The first large groups of Jews came to England from France in 1066 at the invitation of William the Conqueror. He felt that Jews, with their crafts and financial skills, would boost the English economy. Because it was considered wrong for Christians to engage in money lending, the role fell to the sons of Israel. In the years that followed, ruthless kings taxed Jews unmercifully, forcing them to raise the interest they charged on loans. This led to resentment on the part of borrowers.
In outbreaks of anti-Semitism Jews were accused of blood rituals and massacred. Their lending records were conveniently destroyed during these outbreaks. In 1217, they were forced to wear yellow badges. By 1290, they had been taxed so heavily that they were no longer of use to Edward I, who could, in any case, now do business with the Knights Templars. Edward expelled the Jews from England.
For 365 years, it was illegal for an Israelite to live in England. A few Marranos (Portuguese converts to Christianity) reentered the country in the early 1600s. The Marranos flourished and sought to change the restrictive law.
When Rabbi Menasseh ben Israel approached Oliver Cromwell with a seven-point plan in November 1655, the Protector determined to ask for readmission of the Jews. He recognized their benefit to English commerce and intelligence- gathering.
Cromwell asked his Council to decide the issue. The Council established a committee. The committee invited a number of ministers, merchants and justices to help them with its decision. Between December 4 and 18th, this Conference met in Whitehall. Cromwell attended each session and expressed himself in favor of readmitting the Jews.
Most of the members of the committee, including the clergy, resisted Cromwell. However, two judges gave it as their opinion that the law did not forbid Jews to settle in England.

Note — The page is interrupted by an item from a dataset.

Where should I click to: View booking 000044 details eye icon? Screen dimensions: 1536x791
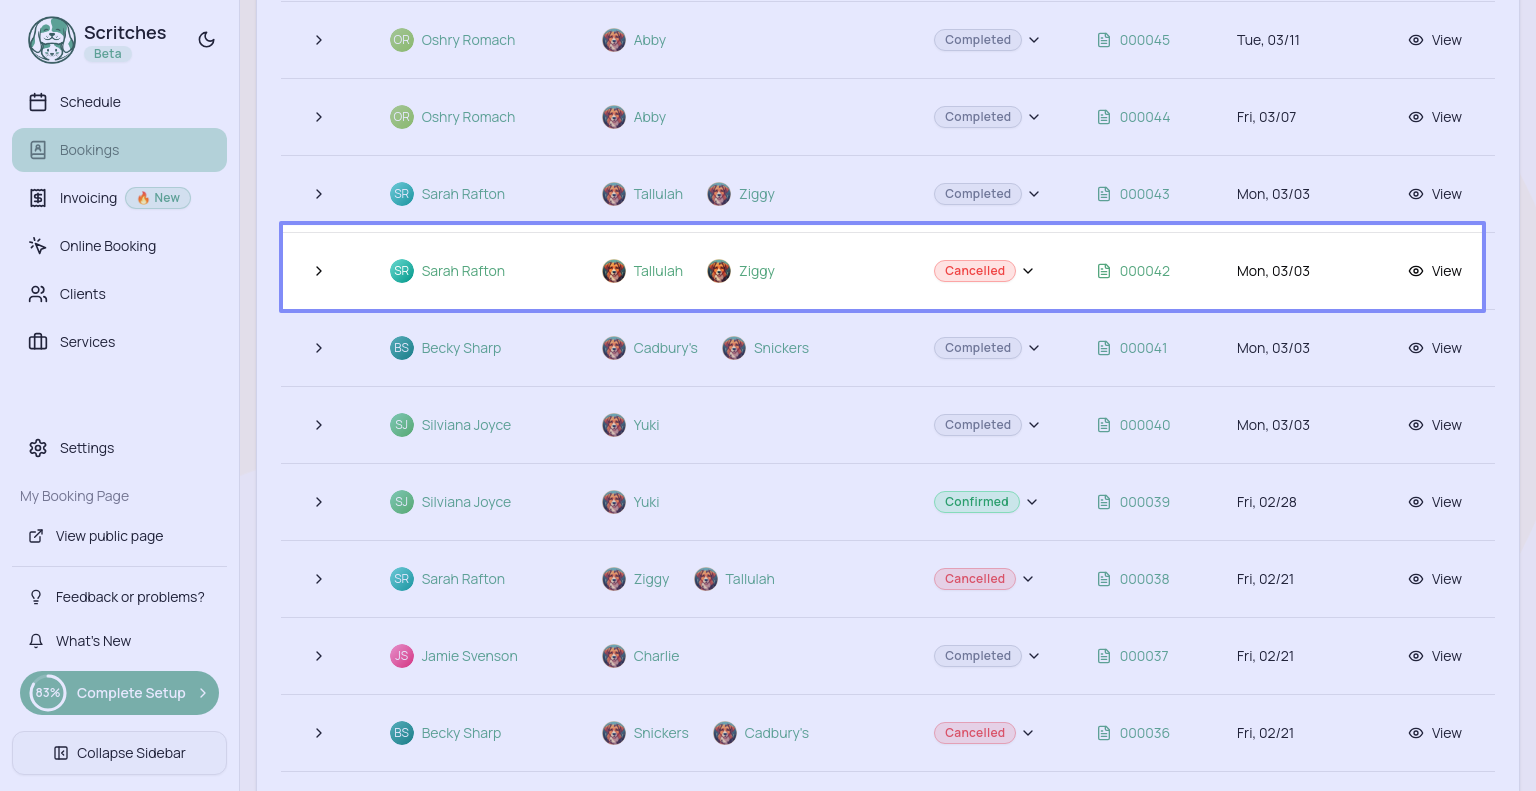(x=1416, y=117)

By this day, December 14, 1655, it was evident the committee would never come to a decision. On the 18th, Cromwell dismissed it, letting its members know that he intended to admit the Jews unofficially if necessary. All the committee managed to do was to draw up a paper recommending that if Jews were readmitted to England, they be prevented from defaming Christianity or working on the Lord's day. They should not hold office, employ Christian servants or seek to convert Christians to Judaism. None of this became law.
After that, the Semites came to England in increasing numbers. Their population has reached as many as a quarter of a million. For the most part, Britain's Jews have been well-treated since 1656.
According to scripture (Zachariah), whoever touches the Jews, touches the apple of God's eye. Does this also mean that those who help the Jews prosper? Jews have benefited Britain. Many served in Parliament and one, Benjamin Disraeli, became a notable Prime Minister. More to the point, British Jews helped fulfill Bible prophecy. English Jews, such as Moses Montefiore, were strong supporters of the Zionist movement which resettled Jews in Israel, and Chaim Weizmann, the first president of the state of Israel, was British.
- Allen, John. One Hundred Great Lives. New York: Journal of Living, 1944.
- "Cromwell, Oliver." Dictionary of National Biography. Edited by Leslie Stephen and Sidney Lee. London: Oxford University Press, 1921 - 1996.
- Drinkwater, John. Oliver Cromwell. New York: George H. Doran, 1927.
- Hill, Christopher. God's Englishman; Oliver Cromwell and the English revolution. Harper and Row, 1970.
- Russell, Bertrand. Wisdom of the West. New York: Fawcett, 1964; p. 252.
- Smellie, Alexander. Men of the Covenant. Revell, 1903. Source of the image.
Last updated May, 2007.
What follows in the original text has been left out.